Best for: The direct implementation of the harness architecture. It uses the Model Context Protocol (MCP) to allow agents to safely use local tools while managing token compaction and long-running sessions. https://github.com/anthropics/anthropic-sdk-python
LangGraph
Best for: Developers who need fine-grained control over "agentic amnesia." It models agent interactions as a stateful directed graph, allowing you to explicitly save, load, and "checkpoint" an agent's memory across multiple days of execution. https://langchain-ai.github.io/langgraph/
Vellum AI
Best for: Engineering teams moving from prototypes to production. It provides a robust framework for observability and versioning, ensuring that when an agent "hands off" work to a new session, the logic drift is measurable and the state is verifiable. https://www.vellum.ai/
Book recommendation (because your brain deserves more than changelogs)

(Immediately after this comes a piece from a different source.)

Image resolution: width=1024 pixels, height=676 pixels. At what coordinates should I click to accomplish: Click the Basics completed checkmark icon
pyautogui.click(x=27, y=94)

Co‑Intelligence: Living and Working with AI — Ethan Mollick
The narrative bridge: If the Anthropic research is the blueprint for how we build the relay race between agents, Mollick’s book is the guide for how we actually live with the runners. He introduces a concept every builder of long-running agents needs to hear: AI isn’t just a tool; it’s an alien intern. Brilliant, always-on, but without clear guardrails and a way to hand off work, it will confidently hallucinate a finish line.
The challenge: How do you manage a coworker that has a perfect memory of a single conversation—but a total blackout the moment the window closes? How do you maintain human agency when the agents start doing the heavy lifting? You’ll have to read Mollick’s take on the jagged frontier to understand why the scaffolding discussed in this issue is the only thing keeping us from being replaced by our own automated interns.
Geeky thought of the week
The "Sim-to-Real" gap in logic.
We talk about robotics needing to bridge the gap between simulation and the real world, but long-running coding agents face a similar hurdle: the code-to-production gap. In a single context window, everything is perfect. The code is fresh, the variables are in memory, and the sim is running.

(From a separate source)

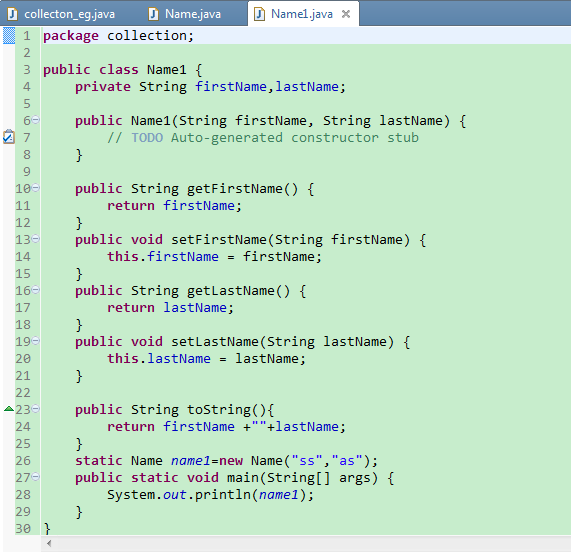Collapse the Name1 constructor at line 6
571x553 pixels.
[x=35, y=119]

But the moment you close that window, you hit a noise floor of reality. A dependency updates, a server restarts, or a previous session leaves a shadow bug that isn’t obvious from the surface.
The question for your week: if we eventually give agents enough memory and tools to maintain our entire digital infrastructure, do we become the legacy support for our own software? Or is the ultimate role of a human engineer to be the initializer—setting the initial conditions for a system we can no longer fully comprehend in one sitting?
Housekeeping (so we stay honest)
This is general information, not legal advice. If you ship user-facing AI, be transparent about where AI is used, what it cannot do, and where humans stay in the loop.
Why isn’t “context compaction” enough for long tasks?
Compaction is essentially a summary of what happened, but summaries are lossy. They often miss the “why” behind an architectural choice. A long-running agent doesn’t just need a summary; it needs “state preservation”—the exact artifacts (git logs, tests, notes) that allow it to reconstruct the logic of the project from scratch.
Why do agents “declare victory” prematurely?
Without a feature checklist, an agent looks at the current codebase, sees that it looks like a web app, and assumes the job is done. It lacks the internal requirements that a human carries. By providing a JSON-based checklist that explicitly marks features as “failing,” we give the agent an objective definition of done.
What is the most effective “memory” for an agent?
It isn’t a vector database; it’s Git. A clean git history with descriptive commit messages is the most high-density memory an agent can have. It provides the what, the when, and a revert button if the current session goes off the rails.